*** Opening INFORMATION PROVIDED ***
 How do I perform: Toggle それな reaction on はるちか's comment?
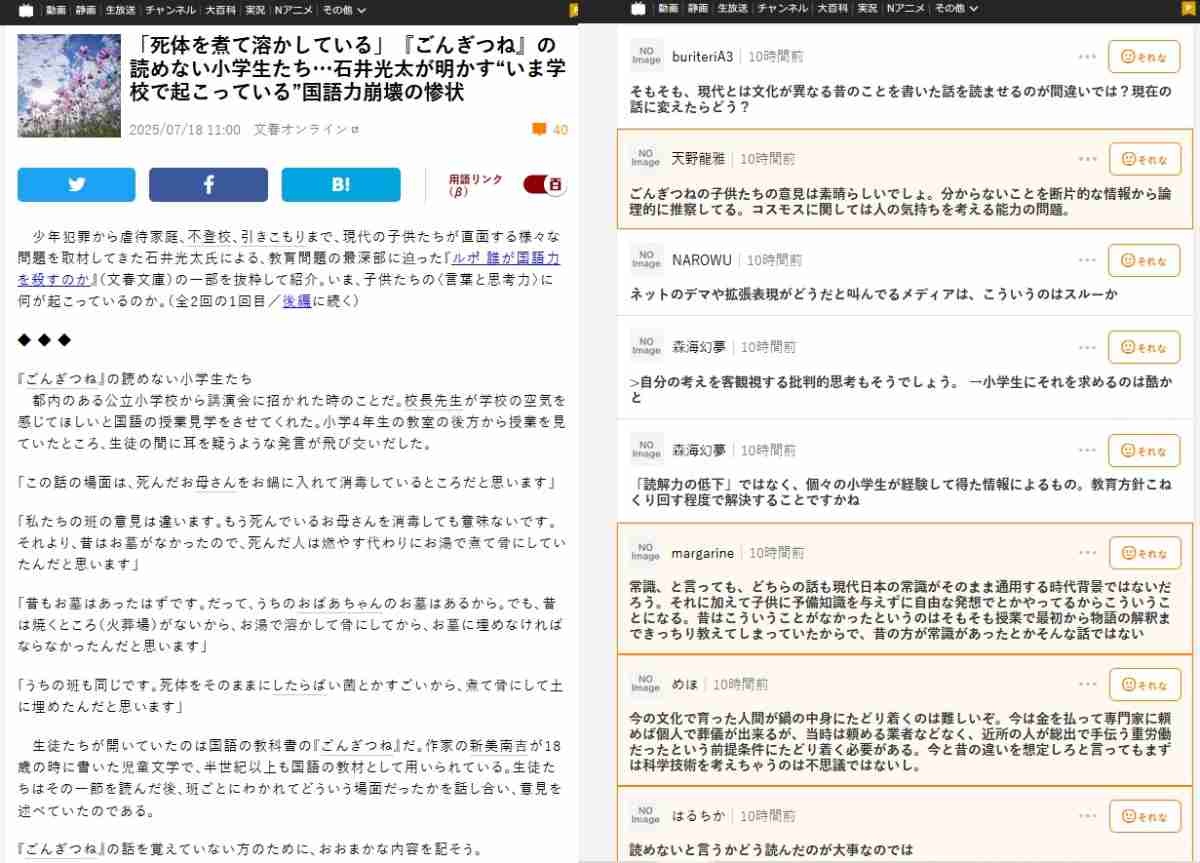(1144, 816)
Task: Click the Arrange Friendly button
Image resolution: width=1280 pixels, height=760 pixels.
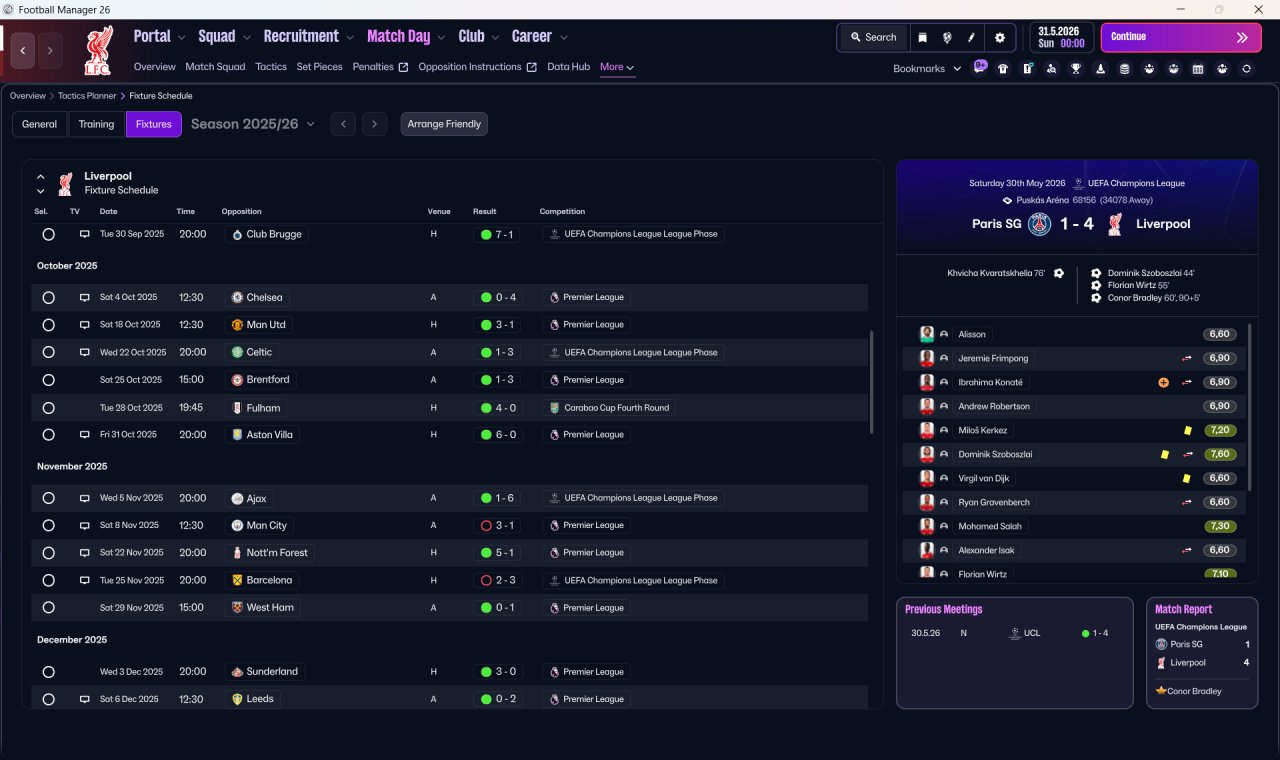Action: click(x=444, y=124)
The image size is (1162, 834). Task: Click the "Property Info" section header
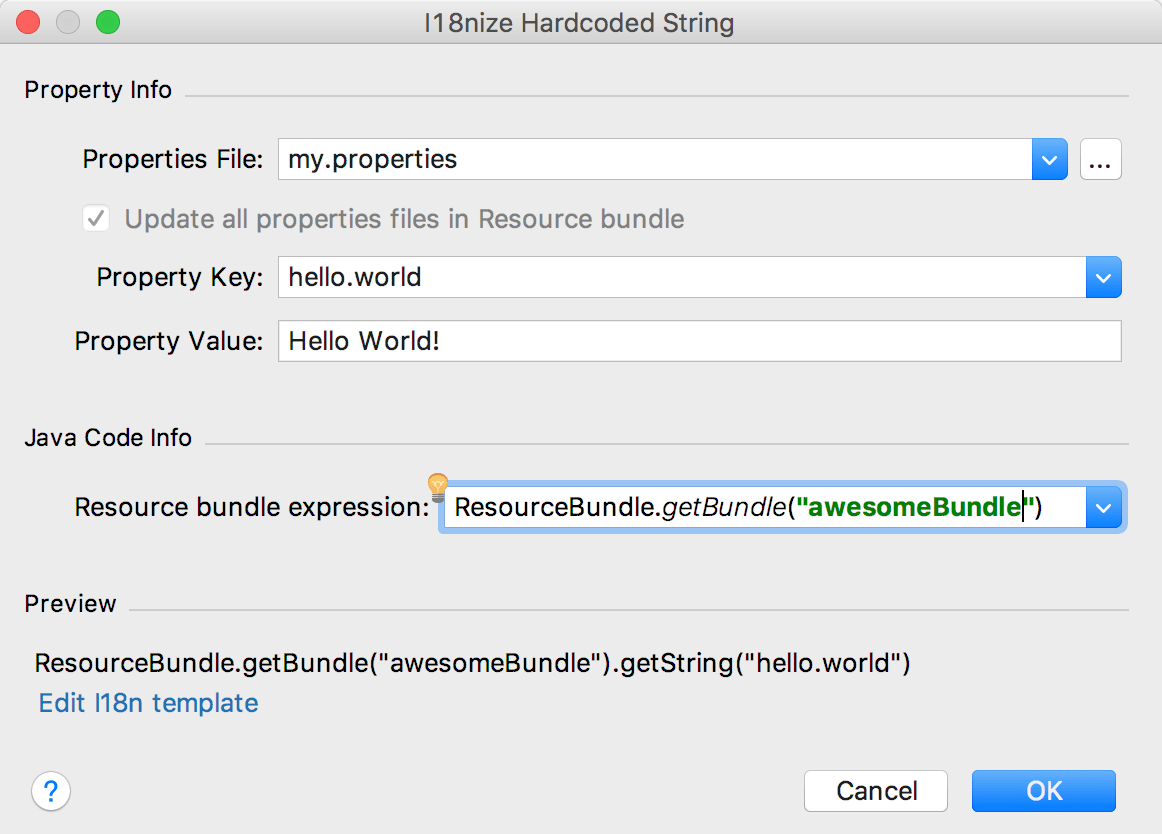pyautogui.click(x=98, y=90)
*** Closing INFORMATION PROVIDED ***
ACTIVITY:
The entries above should be written out in full, and any picture in them left out.

WORKED SOLUTION:
 How do I perform: Toggle それな reaction on はるちか's comment?
(1144, 816)
Task: Click the Arrange Friendly button
Image resolution: width=1280 pixels, height=760 pixels.
Action: click(x=444, y=124)
The image size is (1162, 834). Task: Click the "Property Info" section header
pyautogui.click(x=98, y=90)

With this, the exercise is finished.